In Figure 5b,e, the transmission power also had a jump phenomenon when the excitation frequency increased from a lower frequency to ω₁. In Figure 5b, when k was near 0.5, the jump phenomenon of the transmission power was the most significant. In Figure 5e, the jump phenomenon of the transmission power gradually weakened as c increased. Consistent with the jump phenomenon of the transmission power, the transmission efficiency had a jump phenomenon in the vicinity of ω₁ shown in Figure 5c. When k was near 0.5, the jump phenomenon of the transmission efficiency was also significant.

According to the analyses above, there exists energy transmission defects in the vicinity of ω₁. The working frequency band with a high transmission power and a high transmission efficiency is narrower, and the jump phenomena are unstable and sensitive to k.

In order to further study the jump phenomenon of the system with the non-linear coefficient ε₁, the resonance response of u_c2 is shown in Figure 6. The red circles shown in Figure 6 represent the maximum amplitude of u_c2. In order to better analyze the components of output responses, the fast Fourier transform (FFT) spectra at different excitation frequencies are shown in Figure 7.

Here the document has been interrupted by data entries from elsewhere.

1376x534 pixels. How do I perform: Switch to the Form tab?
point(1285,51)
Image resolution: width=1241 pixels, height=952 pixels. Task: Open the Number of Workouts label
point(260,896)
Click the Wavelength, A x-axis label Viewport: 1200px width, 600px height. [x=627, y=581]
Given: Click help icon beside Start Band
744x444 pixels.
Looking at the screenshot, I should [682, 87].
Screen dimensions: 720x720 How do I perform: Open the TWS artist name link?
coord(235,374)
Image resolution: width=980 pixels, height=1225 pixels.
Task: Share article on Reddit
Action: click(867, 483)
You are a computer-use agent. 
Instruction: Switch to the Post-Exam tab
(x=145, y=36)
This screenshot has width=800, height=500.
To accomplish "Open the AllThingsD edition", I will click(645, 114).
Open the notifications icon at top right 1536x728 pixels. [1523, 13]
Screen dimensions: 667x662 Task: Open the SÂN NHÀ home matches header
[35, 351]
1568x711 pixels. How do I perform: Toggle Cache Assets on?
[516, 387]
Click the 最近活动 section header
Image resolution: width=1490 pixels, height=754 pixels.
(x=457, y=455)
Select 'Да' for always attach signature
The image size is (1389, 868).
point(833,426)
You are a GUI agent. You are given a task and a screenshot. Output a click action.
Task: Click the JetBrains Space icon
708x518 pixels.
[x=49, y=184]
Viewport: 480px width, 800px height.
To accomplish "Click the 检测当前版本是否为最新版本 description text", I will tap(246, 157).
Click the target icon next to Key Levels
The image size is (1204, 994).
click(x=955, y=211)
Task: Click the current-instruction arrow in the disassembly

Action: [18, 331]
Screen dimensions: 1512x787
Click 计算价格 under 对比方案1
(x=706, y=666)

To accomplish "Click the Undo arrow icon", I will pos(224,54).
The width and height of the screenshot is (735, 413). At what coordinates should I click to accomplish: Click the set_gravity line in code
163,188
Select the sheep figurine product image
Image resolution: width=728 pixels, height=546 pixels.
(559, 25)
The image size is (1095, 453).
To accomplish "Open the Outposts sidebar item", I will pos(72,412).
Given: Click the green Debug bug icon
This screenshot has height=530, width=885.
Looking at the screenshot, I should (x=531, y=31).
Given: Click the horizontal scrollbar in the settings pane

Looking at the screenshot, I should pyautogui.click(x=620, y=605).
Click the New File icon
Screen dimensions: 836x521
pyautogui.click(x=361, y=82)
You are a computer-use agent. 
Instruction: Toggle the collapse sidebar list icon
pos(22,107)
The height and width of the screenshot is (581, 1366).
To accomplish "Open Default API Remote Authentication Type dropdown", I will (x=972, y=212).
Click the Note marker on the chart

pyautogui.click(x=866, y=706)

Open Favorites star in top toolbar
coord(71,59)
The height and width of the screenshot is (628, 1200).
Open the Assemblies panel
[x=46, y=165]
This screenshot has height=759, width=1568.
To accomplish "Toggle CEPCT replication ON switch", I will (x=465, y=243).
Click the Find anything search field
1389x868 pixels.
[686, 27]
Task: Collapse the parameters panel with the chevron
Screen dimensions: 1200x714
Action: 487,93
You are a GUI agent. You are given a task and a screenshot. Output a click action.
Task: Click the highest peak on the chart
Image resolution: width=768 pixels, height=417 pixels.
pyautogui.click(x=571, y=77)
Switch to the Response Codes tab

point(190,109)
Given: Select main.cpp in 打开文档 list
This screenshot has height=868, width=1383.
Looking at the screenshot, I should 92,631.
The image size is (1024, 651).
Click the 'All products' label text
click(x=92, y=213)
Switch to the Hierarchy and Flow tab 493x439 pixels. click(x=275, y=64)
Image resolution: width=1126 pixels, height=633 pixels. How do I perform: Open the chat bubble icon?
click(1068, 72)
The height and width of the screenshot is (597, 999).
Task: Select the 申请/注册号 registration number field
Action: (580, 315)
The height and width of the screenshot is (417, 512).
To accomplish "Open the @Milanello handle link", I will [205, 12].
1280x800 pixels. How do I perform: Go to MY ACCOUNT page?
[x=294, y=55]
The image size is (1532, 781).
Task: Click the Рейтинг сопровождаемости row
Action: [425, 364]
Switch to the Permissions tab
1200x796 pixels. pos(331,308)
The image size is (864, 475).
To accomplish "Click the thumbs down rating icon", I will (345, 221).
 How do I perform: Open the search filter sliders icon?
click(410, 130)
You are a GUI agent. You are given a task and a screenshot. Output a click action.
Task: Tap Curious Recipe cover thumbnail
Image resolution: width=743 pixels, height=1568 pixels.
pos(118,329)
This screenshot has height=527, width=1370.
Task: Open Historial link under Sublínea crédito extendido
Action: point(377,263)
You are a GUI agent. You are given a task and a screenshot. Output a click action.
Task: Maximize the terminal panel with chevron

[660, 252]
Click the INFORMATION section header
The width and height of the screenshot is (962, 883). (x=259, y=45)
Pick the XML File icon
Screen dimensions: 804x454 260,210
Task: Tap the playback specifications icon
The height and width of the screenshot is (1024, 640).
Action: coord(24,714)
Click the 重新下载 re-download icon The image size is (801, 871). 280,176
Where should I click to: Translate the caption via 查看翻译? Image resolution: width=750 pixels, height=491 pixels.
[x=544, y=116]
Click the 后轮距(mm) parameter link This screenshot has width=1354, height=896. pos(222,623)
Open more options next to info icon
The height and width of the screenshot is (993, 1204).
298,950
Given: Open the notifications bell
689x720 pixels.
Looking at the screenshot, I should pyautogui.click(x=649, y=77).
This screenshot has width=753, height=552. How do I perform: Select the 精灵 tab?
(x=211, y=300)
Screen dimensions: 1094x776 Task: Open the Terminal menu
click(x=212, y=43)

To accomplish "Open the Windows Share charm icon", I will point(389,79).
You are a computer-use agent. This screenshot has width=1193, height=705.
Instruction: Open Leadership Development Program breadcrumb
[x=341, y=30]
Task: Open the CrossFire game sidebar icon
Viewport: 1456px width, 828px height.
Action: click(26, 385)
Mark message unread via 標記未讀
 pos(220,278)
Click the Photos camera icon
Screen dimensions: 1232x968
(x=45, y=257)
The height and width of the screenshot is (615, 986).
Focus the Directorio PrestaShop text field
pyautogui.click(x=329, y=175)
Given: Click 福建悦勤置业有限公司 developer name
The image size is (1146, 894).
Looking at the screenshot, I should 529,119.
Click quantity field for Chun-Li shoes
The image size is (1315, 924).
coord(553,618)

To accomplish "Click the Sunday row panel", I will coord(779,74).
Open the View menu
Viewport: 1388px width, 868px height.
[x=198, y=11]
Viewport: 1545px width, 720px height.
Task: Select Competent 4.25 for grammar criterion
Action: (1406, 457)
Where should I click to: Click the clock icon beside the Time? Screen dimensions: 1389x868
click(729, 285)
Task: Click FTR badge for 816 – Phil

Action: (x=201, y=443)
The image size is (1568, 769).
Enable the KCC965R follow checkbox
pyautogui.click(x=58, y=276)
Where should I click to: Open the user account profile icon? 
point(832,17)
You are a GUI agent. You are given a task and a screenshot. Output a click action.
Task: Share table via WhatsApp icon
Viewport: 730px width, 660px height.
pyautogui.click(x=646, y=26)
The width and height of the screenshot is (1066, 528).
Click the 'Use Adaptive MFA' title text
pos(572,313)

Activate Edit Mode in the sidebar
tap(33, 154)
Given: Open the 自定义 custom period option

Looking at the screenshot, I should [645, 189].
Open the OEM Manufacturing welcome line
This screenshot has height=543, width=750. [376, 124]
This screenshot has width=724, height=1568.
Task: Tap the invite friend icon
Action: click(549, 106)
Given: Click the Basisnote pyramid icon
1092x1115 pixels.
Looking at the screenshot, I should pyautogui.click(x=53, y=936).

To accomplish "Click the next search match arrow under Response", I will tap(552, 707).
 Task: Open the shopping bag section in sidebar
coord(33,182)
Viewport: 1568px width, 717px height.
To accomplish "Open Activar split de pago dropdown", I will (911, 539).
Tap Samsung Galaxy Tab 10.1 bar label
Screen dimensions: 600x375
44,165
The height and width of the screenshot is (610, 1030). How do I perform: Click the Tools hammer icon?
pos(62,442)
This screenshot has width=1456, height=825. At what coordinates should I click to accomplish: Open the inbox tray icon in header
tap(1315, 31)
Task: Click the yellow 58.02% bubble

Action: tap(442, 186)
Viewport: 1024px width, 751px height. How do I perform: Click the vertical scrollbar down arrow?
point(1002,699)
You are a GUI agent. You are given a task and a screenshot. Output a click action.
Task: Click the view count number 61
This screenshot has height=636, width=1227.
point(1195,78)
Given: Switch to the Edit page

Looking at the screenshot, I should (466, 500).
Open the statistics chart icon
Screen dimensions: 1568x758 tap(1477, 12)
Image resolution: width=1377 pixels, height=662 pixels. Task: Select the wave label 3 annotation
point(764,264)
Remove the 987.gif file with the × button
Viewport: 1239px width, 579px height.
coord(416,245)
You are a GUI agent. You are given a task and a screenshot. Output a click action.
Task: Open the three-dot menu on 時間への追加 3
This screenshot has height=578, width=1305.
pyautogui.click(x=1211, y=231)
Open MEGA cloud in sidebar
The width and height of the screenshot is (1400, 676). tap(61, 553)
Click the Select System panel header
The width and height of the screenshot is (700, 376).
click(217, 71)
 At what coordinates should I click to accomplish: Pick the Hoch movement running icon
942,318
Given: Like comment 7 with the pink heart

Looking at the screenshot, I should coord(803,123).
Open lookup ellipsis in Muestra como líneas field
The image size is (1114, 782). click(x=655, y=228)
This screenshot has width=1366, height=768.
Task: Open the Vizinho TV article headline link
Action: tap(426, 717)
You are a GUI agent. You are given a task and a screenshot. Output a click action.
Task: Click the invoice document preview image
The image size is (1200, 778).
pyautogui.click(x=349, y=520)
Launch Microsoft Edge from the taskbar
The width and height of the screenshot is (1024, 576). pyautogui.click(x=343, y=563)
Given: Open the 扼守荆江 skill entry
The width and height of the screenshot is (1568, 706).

When the excitation frequency increased from a lower frequency to ω₁, the maximum amplitude increased suddenly. Under the non-linear parameter ε₁, the resonance peak of ω₁ tilted to the left; this is called a soft spring characteristic. Second-order superharmonic resonance occurs in the vicinity of ω₁/2, and their components are shown in Figure 7b. In addition, the excitation frequency ω₂/2 is very close to ω₁, and the second-order superharmonic resonance corresponding to ω₂ is not obvious. Their components are shown in Figure 7c,d. In Figure 6, the output response at point a has an obvious constant component, and the main components are the harmonic frequency ω and the superharmonic frequency 2ω. When the excitation frequency locates at point a in the vicinity of ω₁/2, the superharmonic frequency 2ω is the largest, and the harmonic frequency ω is smaller in output response components. If the excitation frequency is at points c and d in the vicinity of ω₁, the output response components are composed of the harmonic frequency ω and the superharmonic frequency 2ω, while other superharmonic frequencies are very small and can be ignored. It is worth noting that the superharmonic frequency 2ω is related to the superharmonic resonance of ω₂. Because k has a great influence on ω₂, ω₂/2 varies greatly with changes of k. When ω₂/2 is close to ω₁, the frequency components ω and 2ω are superimposed which can explain why the jump phenomena continue to fluctuate with the increase of k shown in Figure 5.

Based on the above analyses, transmission characteristics in the vicinity of ω₁ are not ideal due to the superharmonic frequency 2ω. The transmission characteristics of the linear system remain in the vicinity of ω₂. Considering the stability of output responses, it is suggested that the energy transmission should be carried out in the vicinity of ω₂ under the condition of a weak second-order non-linear parameter ε₁.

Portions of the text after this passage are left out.